Material provided.
## begin

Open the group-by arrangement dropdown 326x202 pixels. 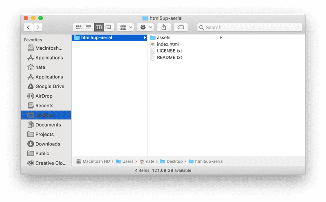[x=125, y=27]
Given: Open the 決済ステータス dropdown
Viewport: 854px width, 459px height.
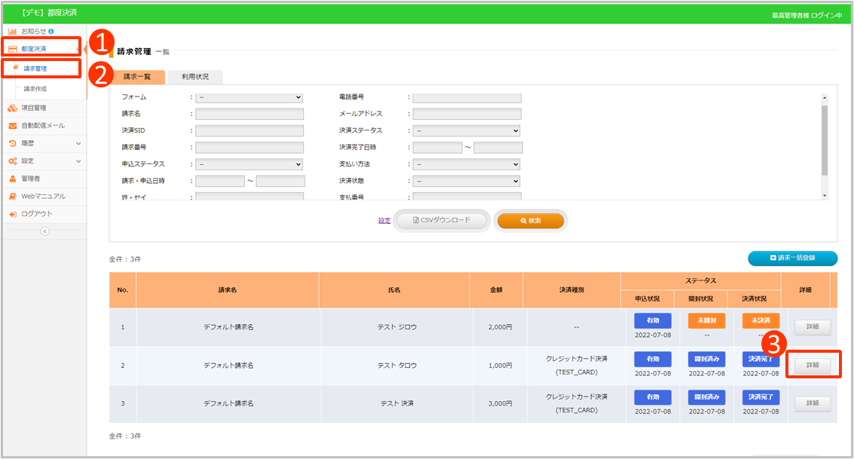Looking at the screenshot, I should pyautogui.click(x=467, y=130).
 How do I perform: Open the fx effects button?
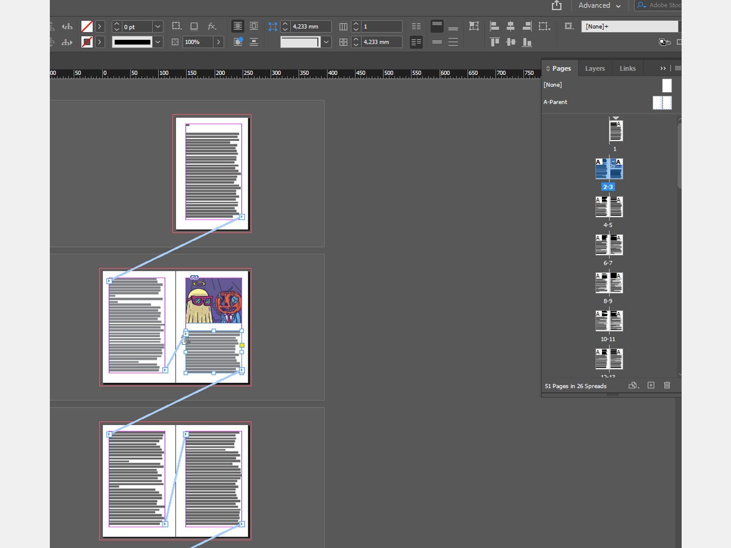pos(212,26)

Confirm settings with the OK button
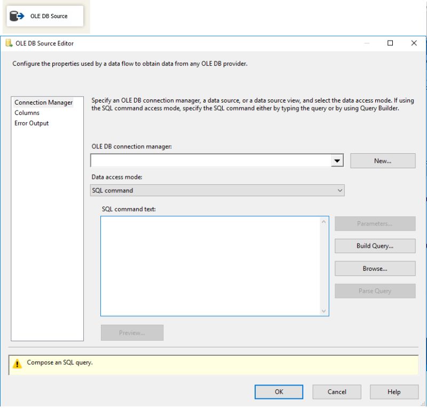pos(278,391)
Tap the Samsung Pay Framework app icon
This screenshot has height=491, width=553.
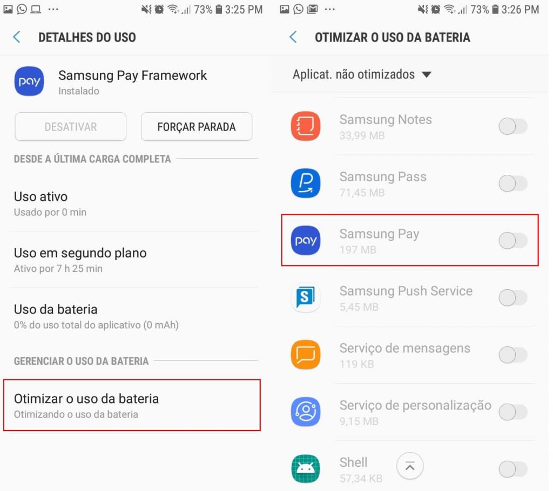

## end

Stated exercise. Reproduce the data from the line containing "Confirm settings with the OK button" through the end of the data, inclusive, with "app icon" swapped for "application icon" and nothing else changed. Leave the pictures out.

Full response.
Confirm settings with the OK button
pos(278,391)
Tap the Samsung Pay Framework application icon
This screenshot has height=491, width=553.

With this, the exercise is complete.